If we assume the above is true, then would a small ship equipped with afterburners allow for the same level of nullification of the effects of the thrust when a ship goes to 10G? or 15G? That's not clear. Going with that same idea, assuming your field only works up to 2G and you hit 10G, that means you'd only be feeling the effects of 8G (the difference). The explanation says "along the axis of acceleration" - which in a 3D environment can be done in multiple dimensions simultaneously. I'm assuming they essentially mean the deckplating floor here.

The question I had about the field is that if all of this is by deck plating - just how far up does the field go? If we assume it goes up to the level of the dimensions of 1DT, then the upper level of the cargo deck of a subsidized trader would be beyond the reach of the deck plating and thus not have the benefit of the plating. This could be potentially countered by having deck plating on the roof, focusing downward - but then we'd have two potentially conflicting fields and would there be some sort of weird interface effect between one set pointing "up" and one pointing "down". A field generator would actually work better from an operationally point of view and would also have less questions and gyrations and possible "it just works" hand waviums. I'm not opposed to thing that we haven't a clue on how it works (jump drive, etc) - but I DO like internal consistency within the game system.

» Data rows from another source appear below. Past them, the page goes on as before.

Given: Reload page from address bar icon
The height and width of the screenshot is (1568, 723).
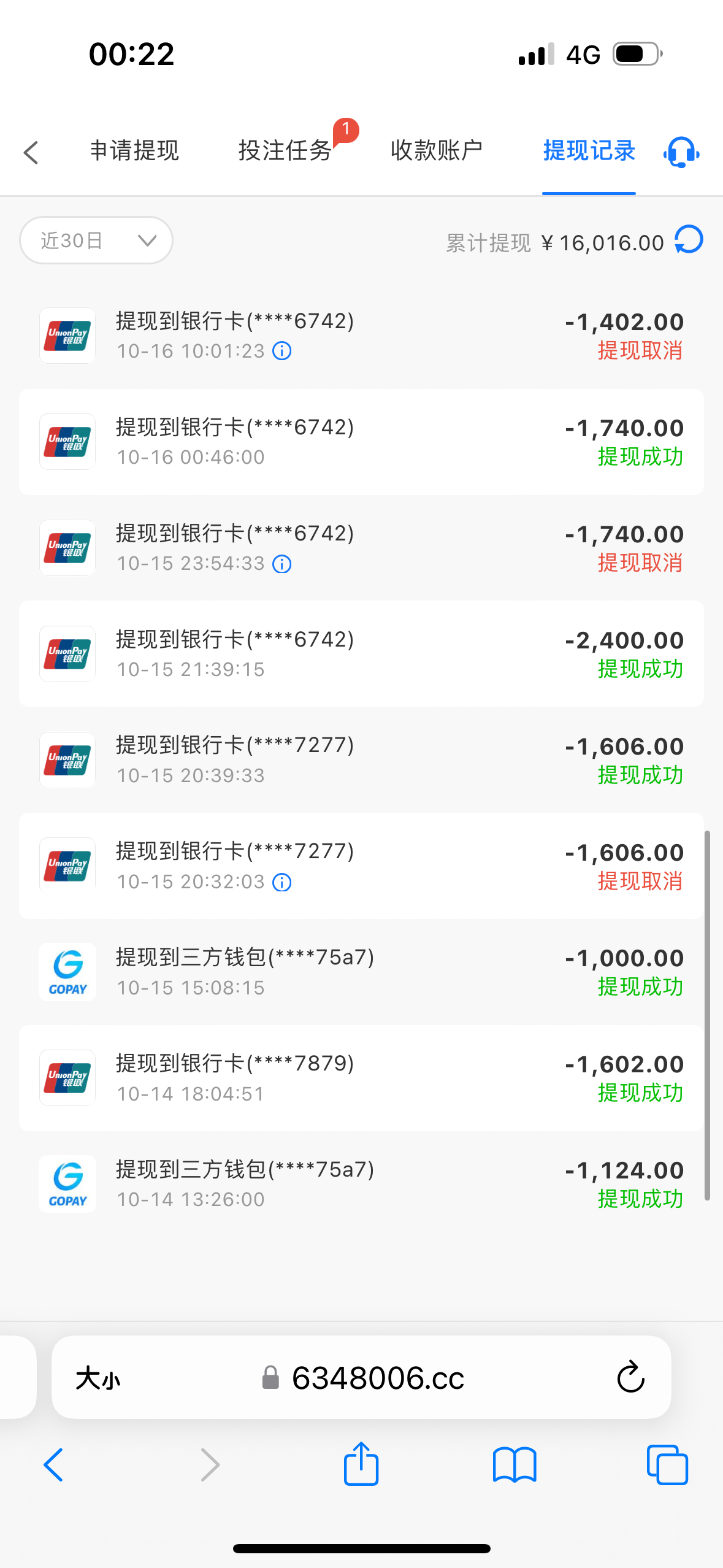Looking at the screenshot, I should pos(630,1378).
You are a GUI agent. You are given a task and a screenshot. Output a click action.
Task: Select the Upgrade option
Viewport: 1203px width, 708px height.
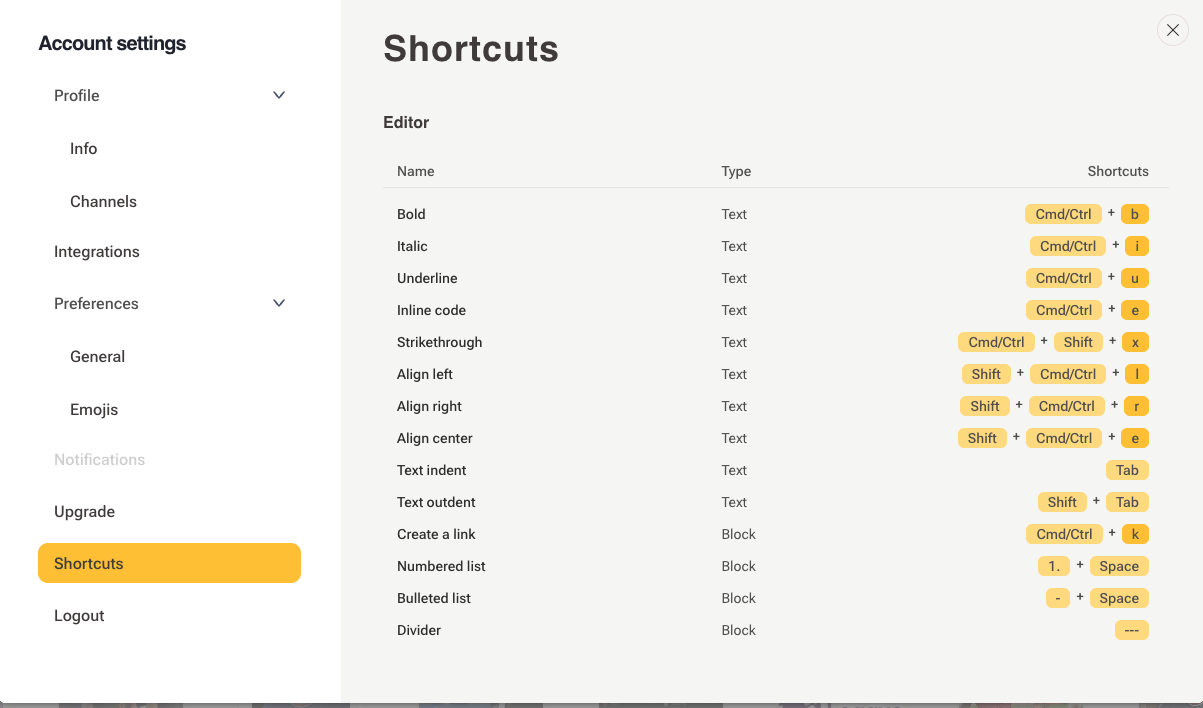[x=85, y=511]
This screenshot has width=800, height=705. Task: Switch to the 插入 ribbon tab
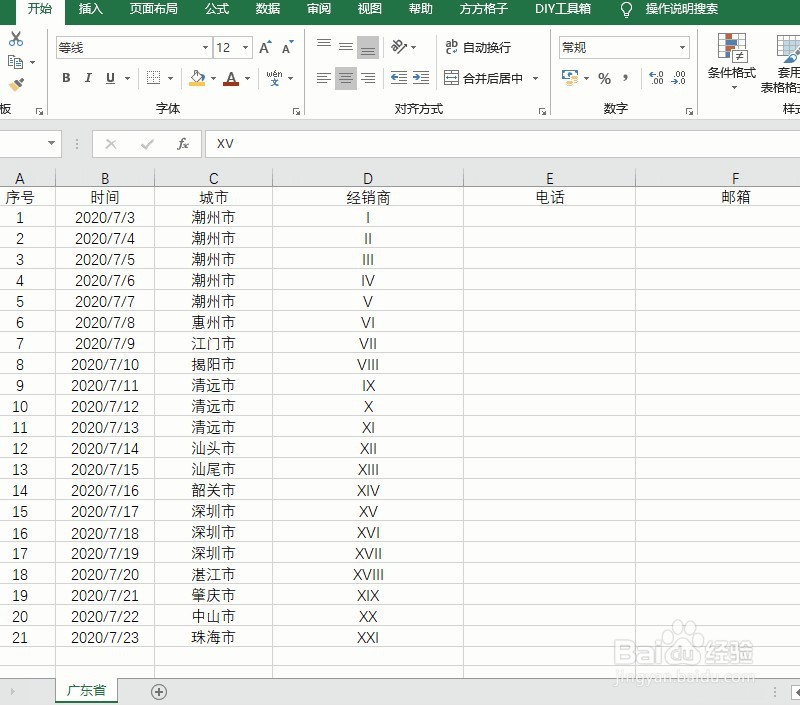[89, 11]
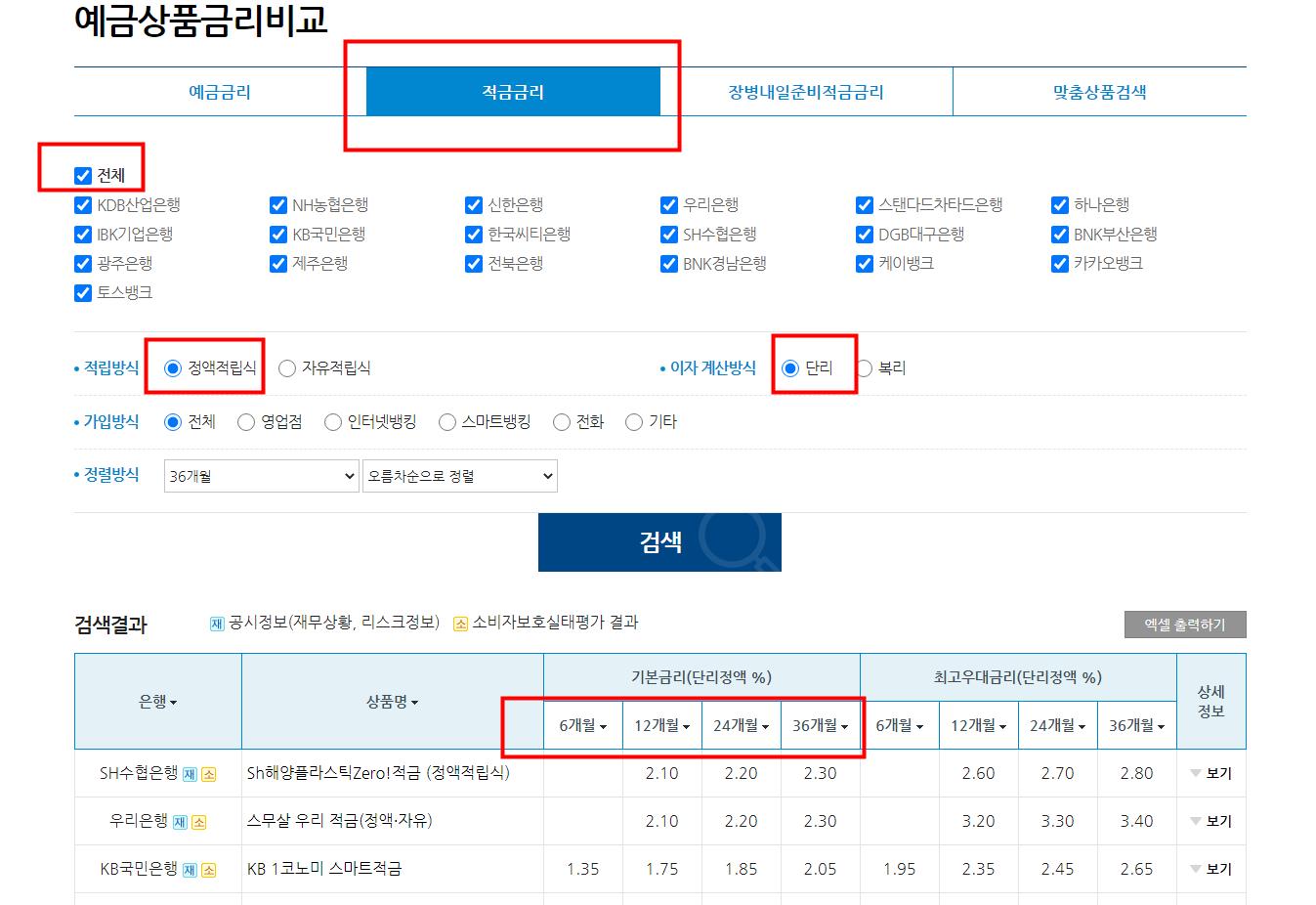
Task: Uncheck the 전체 bank selection checkbox
Action: [x=82, y=175]
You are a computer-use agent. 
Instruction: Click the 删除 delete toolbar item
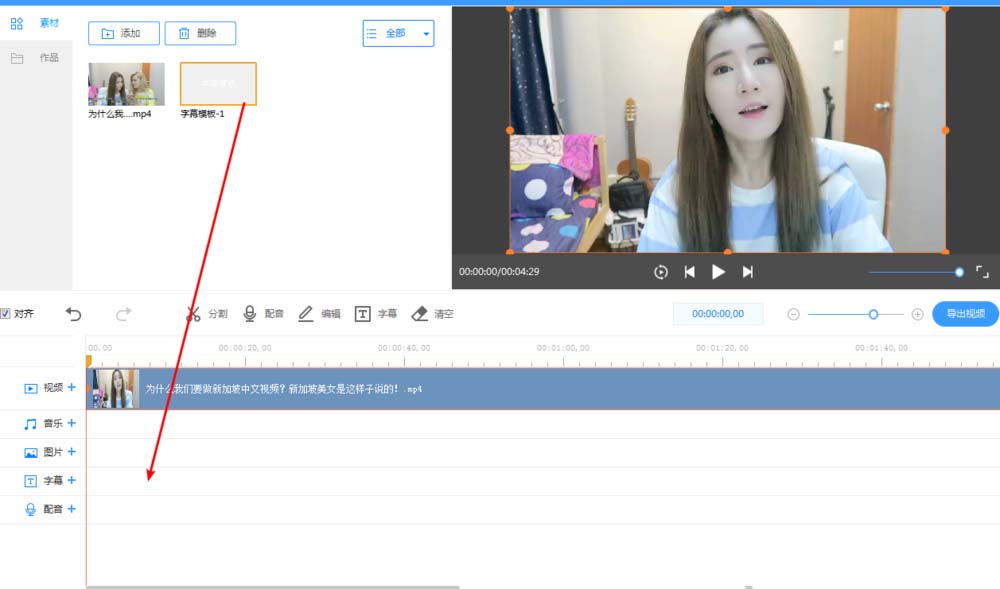[x=200, y=33]
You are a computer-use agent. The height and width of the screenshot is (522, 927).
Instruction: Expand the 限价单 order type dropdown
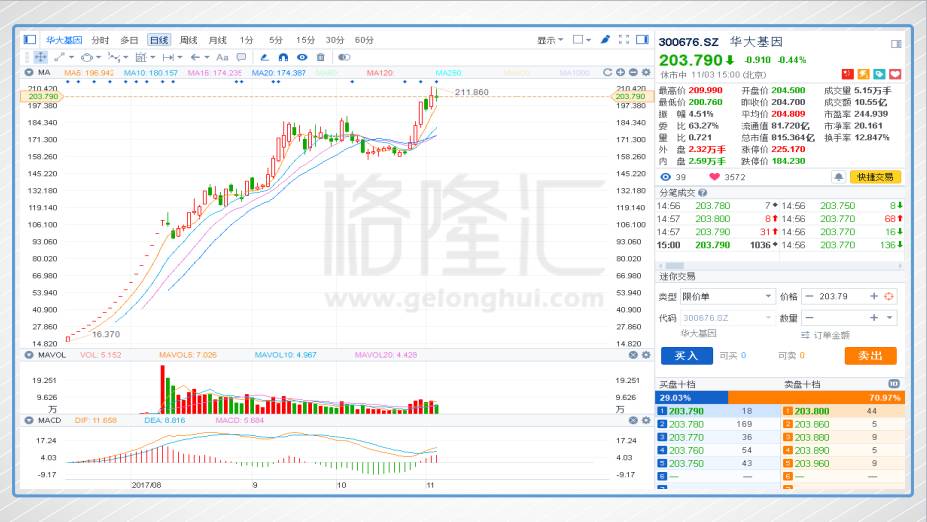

The 'sink' comment is related to an inernatial dampening field - it's just another way of expressing how the force of the acceleration is offset / absorbed by a 'sink' field that encompasses the ship. With deck plating it's got to be limited because deck plating is at every deck, and with ladders and other vertical access points you'd have to have some sort of field that would allow transition from deck to deck without affecting movement. Sure, said magical field could be variable, and putting more power in a section allows you to project it further upwards that allows for higher decks or atriums or any of the other possibilities you could find in a spaceship (even a diving swimming pool). A field generator actually resolves all these questions more handily with less mental gyrations.

GURPS rules have utility systems that generate artifical gravity and act as sumps for G that are limited by TL, with contragravity (aka anti-gravity) that can cancel gravity (but based on mass, not displacement) and then they have their combo systems that combine all three. GURPS also doesn't really cover how far the field extends from the deck plates. In some cases they provide similar explantion as other versions of Traveller, in other cases they explicitly call out things like contragravity (that is not clear in other version), and like all versions there are gaps in the explantions. I personally think of GURPS as the gold standard as far as details goes for all versions of Traveller.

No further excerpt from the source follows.